Problem description: Reproduce each of the entries below word for word, line by line.

□ □ □ □

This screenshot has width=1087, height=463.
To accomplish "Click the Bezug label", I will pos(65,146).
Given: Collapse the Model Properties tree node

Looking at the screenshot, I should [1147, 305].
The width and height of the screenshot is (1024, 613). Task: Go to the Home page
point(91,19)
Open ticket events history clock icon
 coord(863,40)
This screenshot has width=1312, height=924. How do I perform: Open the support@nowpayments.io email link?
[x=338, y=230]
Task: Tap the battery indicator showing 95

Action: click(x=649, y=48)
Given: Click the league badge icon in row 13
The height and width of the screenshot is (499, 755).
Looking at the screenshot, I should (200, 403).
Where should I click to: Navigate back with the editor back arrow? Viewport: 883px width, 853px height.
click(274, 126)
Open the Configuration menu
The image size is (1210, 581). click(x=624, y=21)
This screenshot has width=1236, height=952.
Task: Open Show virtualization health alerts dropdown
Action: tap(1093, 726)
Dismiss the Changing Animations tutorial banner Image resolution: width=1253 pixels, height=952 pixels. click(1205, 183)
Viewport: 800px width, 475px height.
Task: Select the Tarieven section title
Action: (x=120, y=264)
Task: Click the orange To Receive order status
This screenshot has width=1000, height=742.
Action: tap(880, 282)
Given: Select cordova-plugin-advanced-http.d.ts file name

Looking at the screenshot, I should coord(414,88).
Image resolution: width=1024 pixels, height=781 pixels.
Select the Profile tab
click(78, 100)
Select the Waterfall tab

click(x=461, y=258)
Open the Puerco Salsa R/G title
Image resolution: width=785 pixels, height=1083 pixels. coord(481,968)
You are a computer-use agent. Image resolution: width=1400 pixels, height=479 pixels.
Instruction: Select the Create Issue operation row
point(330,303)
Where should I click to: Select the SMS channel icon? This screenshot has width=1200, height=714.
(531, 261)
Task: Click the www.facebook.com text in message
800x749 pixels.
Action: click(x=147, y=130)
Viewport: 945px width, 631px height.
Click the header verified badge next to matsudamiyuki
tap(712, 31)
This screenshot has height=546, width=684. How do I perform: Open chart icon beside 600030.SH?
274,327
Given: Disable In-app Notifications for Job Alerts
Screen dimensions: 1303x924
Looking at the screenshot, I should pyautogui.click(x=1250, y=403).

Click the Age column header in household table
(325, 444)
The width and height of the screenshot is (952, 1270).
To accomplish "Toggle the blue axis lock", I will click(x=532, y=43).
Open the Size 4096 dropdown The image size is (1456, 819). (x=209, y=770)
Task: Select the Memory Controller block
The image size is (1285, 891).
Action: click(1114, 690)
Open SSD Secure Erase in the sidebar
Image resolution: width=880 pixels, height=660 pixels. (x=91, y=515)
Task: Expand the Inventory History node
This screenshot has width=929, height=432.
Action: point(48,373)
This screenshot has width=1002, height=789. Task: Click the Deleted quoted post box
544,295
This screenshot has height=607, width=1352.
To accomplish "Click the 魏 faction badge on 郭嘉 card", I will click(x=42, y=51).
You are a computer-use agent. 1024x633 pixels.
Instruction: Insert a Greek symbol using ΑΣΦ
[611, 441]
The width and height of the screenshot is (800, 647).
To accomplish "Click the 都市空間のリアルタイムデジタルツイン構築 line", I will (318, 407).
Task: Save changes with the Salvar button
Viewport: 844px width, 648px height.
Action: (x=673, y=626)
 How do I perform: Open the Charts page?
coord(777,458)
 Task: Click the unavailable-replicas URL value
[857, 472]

□ □ □ □

Worked solution:
This screenshot has width=1087, height=463.
To accomplish "Click the Bezug label", I will pos(65,146).
Given: Collapse the Model Properties tree node

Looking at the screenshot, I should [1147, 305].
The width and height of the screenshot is (1024, 613). Task: Go to the Home page
point(91,19)
Open ticket events history clock icon
 coord(863,40)
This screenshot has width=1312, height=924. How do I perform: Open the support@nowpayments.io email link?
[x=338, y=230]
Task: Tap the battery indicator showing 95

Action: click(x=649, y=48)
Given: Click the league badge icon in row 13
The height and width of the screenshot is (499, 755).
Looking at the screenshot, I should (200, 403).
Where should I click to: Navigate back with the editor back arrow? Viewport: 883px width, 853px height.
click(274, 126)
Open the Configuration menu
The image size is (1210, 581). click(x=624, y=21)
This screenshot has width=1236, height=952.
Task: Open Show virtualization health alerts dropdown
Action: tap(1093, 726)
Dismiss the Changing Animations tutorial banner Image resolution: width=1253 pixels, height=952 pixels. click(1205, 183)
Viewport: 800px width, 475px height.
Task: Select the Tarieven section title
Action: (x=120, y=264)
Task: Click the orange To Receive order status
This screenshot has width=1000, height=742.
Action: tap(880, 282)
Given: Select cordova-plugin-advanced-http.d.ts file name

Looking at the screenshot, I should coord(414,88).
Image resolution: width=1024 pixels, height=781 pixels.
Select the Profile tab
click(78, 100)
Select the Waterfall tab

click(x=461, y=258)
Open the Puerco Salsa R/G title
Image resolution: width=785 pixels, height=1083 pixels. coord(481,968)
You are a computer-use agent. Image resolution: width=1400 pixels, height=479 pixels.
Instruction: Select the Create Issue operation row
point(330,303)
Where should I click to: Select the SMS channel icon? This screenshot has width=1200, height=714.
(531, 261)
Task: Click the www.facebook.com text in message
800x749 pixels.
Action: click(x=147, y=130)
Viewport: 945px width, 631px height.
Click the header verified badge next to matsudamiyuki
tap(712, 31)
This screenshot has height=546, width=684. How do I perform: Open chart icon beside 600030.SH?
274,327
Given: Disable In-app Notifications for Job Alerts
Screen dimensions: 1303x924
Looking at the screenshot, I should pyautogui.click(x=1250, y=403).

Click the Age column header in household table
(325, 444)
The width and height of the screenshot is (952, 1270).
To accomplish "Toggle the blue axis lock", I will click(x=532, y=43).
Open the Size 4096 dropdown The image size is (1456, 819). (x=209, y=770)
Task: Select the Memory Controller block
The image size is (1285, 891).
Action: click(1114, 690)
Open SSD Secure Erase in the sidebar
Image resolution: width=880 pixels, height=660 pixels. (x=91, y=515)
Task: Expand the Inventory History node
This screenshot has width=929, height=432.
Action: point(48,373)
This screenshot has width=1002, height=789. Task: Click the Deleted quoted post box
544,295
This screenshot has height=607, width=1352.
To accomplish "Click the 魏 faction badge on 郭嘉 card", I will click(x=42, y=51).
You are a computer-use agent. 1024x633 pixels.
Instruction: Insert a Greek symbol using ΑΣΦ
[611, 441]
The width and height of the screenshot is (800, 647).
To accomplish "Click the 都市空間のリアルタイムデジタルツイン構築 line", I will (318, 407).
Task: Save changes with the Salvar button
Viewport: 844px width, 648px height.
Action: (x=673, y=626)
 How do I perform: Open the Charts page?
coord(777,458)
 Task: Click the unavailable-replicas URL value
[857, 472]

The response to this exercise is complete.